**SOURCE PASSAGE**
Well good to see as much as things change somethings stay the same.

------
daveth3cat
Really interesting to see everyone's opinions - thank you all for taking the
time to contribute.

The Independent has just published a story detailing the most trusted
professions in the UK - the police rank 6th to last.
[http://i100.independent.co.uk/article/these-are-
the-12-most-...](http://i100.independent.co.uk/article/these-are-the-12-most-
and-least-trusted-professions-in-britain--bJWXJhZKEe)

I'd like to pad out my opening comment on my experience with the police -
Luckily I live in a society where corruption within the force is a lot less
noticeable than some others listed, however one can easily identify when
certain groups are intentionally targeted as a way to increase the statistics
for policing in my country.

My experience as a young white male, living in a large city is that _most_
police officers whom I have contact with come with an undeserved air of
superiority about them. This has always led me to the assumption that this is
potentially a character trait not caused by the police but one that's
unusually high amongst the police - perhaps shedding some light on the kind of
person that grows up wanting to police/control his neighbor.

The fairy tale job of being a policeman you're told as a kid has long since
disintegrated amongst my circles, a police officer is no longer a hero figure
with the same stature as a Paramedic/Firefighter but somebody to be
avoided/approached with caution.

------
Gustomaximus
Australia - I feel the same for no real reason. I wonder if the US press we
see on the bad cops permeates local thinking. Here I've generally had fair
experiences with cops in my handful of encounters though they tend to be on
the arrogant side. Twice I've had bad experiences though this is fairly first
world problems E.g. Once 2 young cops stopped me leaving a car park one night
as I took my time driving out. They said I must have been drinking, which I
hadn't. I suggested they breathalyze me to which they said they didn't have a
machine. They then properly tailgated me for the drive from the station car
park to my home.

Side point but I've noticed the fire brigade attend local fetes and
periodically setting up outside shopping centers with their truck to let
people look about the trucks/gear and chat (mainly parents/kids). You never
see this with cops. Maybe just my area. I feel it would be valuable for cops
to introduce themselves to the community like this on a regular basis. Both
for citizens to say hi in non-negative situations. Also so the police engage
more with 'good society' while on duty and perhaps lose some of that arrogance
and expecting the worst behavior.

Ive also lived in London and Norway and felt relaxed around cops there. They
typically dont carry guns on them which I liked. In Norway they have firearms
but leave them in the trunk of the car. I feel this is a really good
compromise.

------
tvm
I feel threatened when I see police guys nearby.

I was fined in my early twenties, because I just turned around my car where it
was possible - it didn't happened on the street and police officer told me
that I have violated the law. I have argued for long minutes only to give up
and pay the fine.

When I checked the laws regarding this, there was no reason to fine me, but it
was too late. The paragraph on my ticket was also completely bogus and the
fine was already paid.

Not so many years back I was traversing the pedestrian crossing on completely
calm Sunday (no car in sight). Of course there was red on the semaphore, but
that would only mean spending senseless minute(s) to cross two and half
meters. Officers were nearby, just waiting to fine me. What works here - you
can always tell them that there's nothing to talk about, hand them your ID
card and tell them that you'll be glad to visit their office once they're down
with all the paperwork. Since the paperwork that needs to be done is quite
obnoxious, whole thing is usually silently discarded (win).

**AVAILABLE DATA**
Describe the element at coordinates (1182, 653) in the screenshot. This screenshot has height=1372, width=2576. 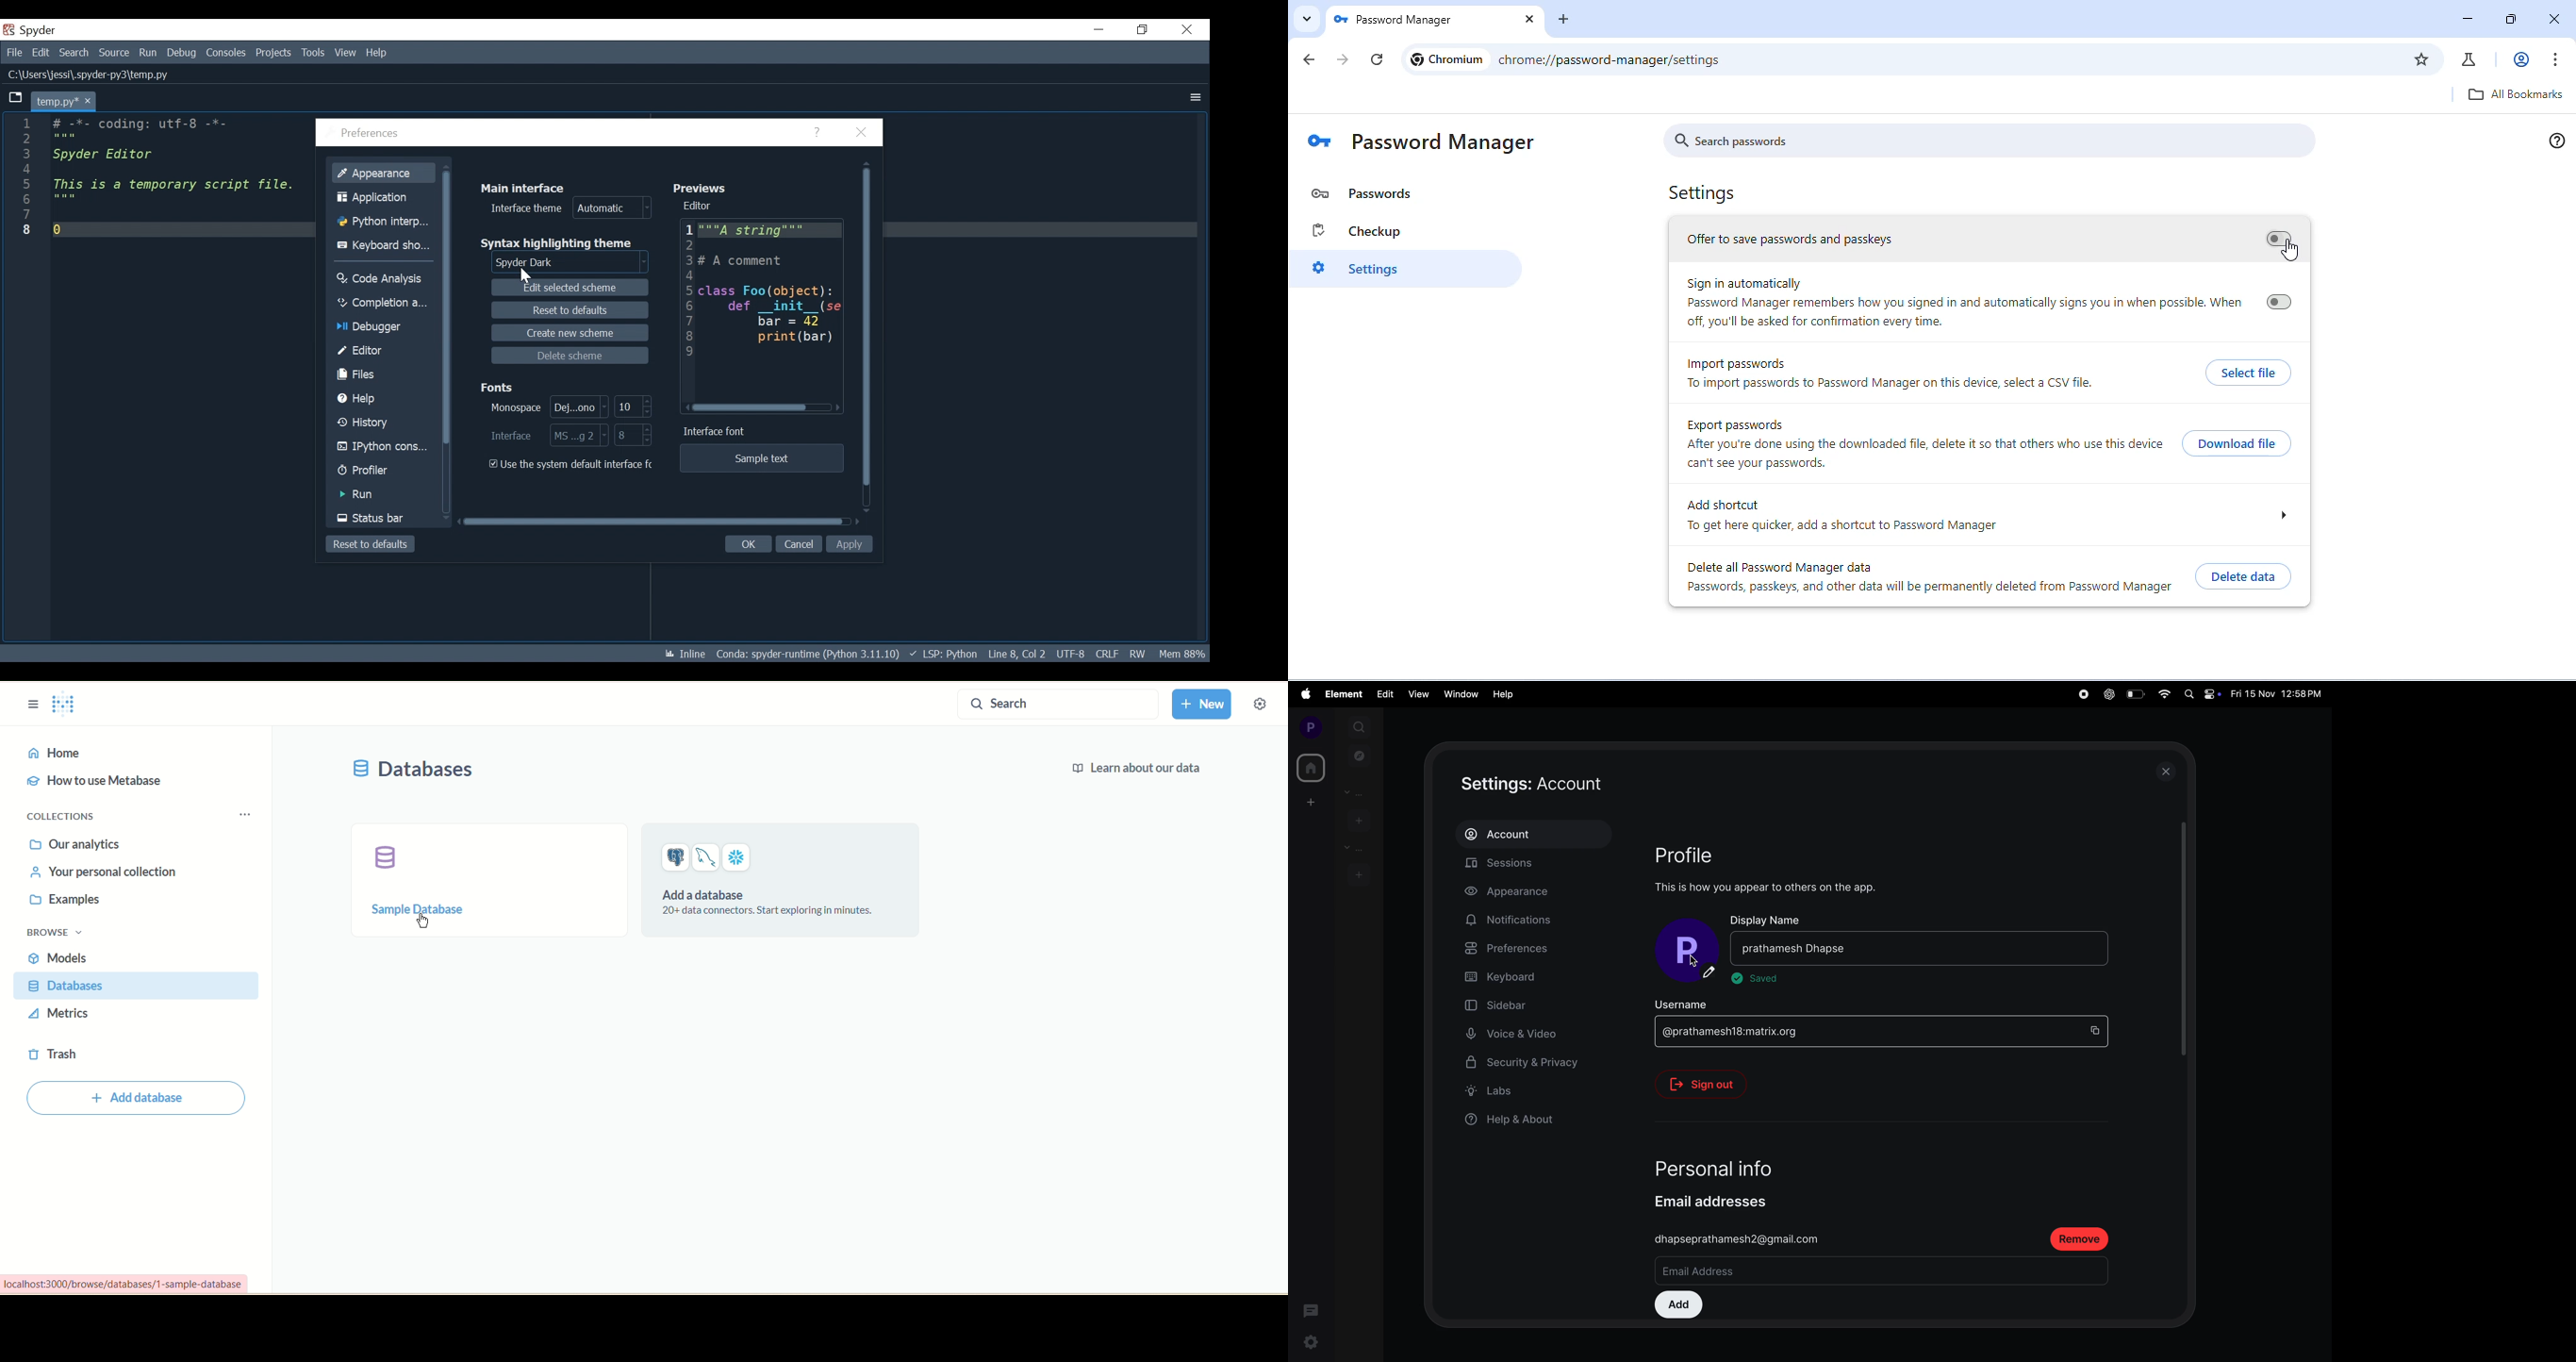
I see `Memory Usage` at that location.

**TASK 1**
In the forum thread, where does Gustomaximus say police in Norway keep their firearms?
**TASK 2**
Reproduce the part of the forum thread that opens with the words containing "Well good to" and closes with "and-least-trusted-professions-in-britain--bJWXJhZKEe)".

**ANSWER 1**
In the trunk of the car.

**ANSWER 2**
Well good to see as much as things change somethings stay the same.

------
daveth3cat
Really interesting to see everyone's opinions - thank you all for taking the
time to contribute.

The Independent has just published a story detailing the most trusted
professions in the UK - the police rank 6th to last.
[http://i100.independent.co.uk/article/these-are-
the-12-most-...](http://i100.independent.co.uk/article/these-are-the-12-most-
and-least-trusted-professions-in-britain--bJWXJhZKEe)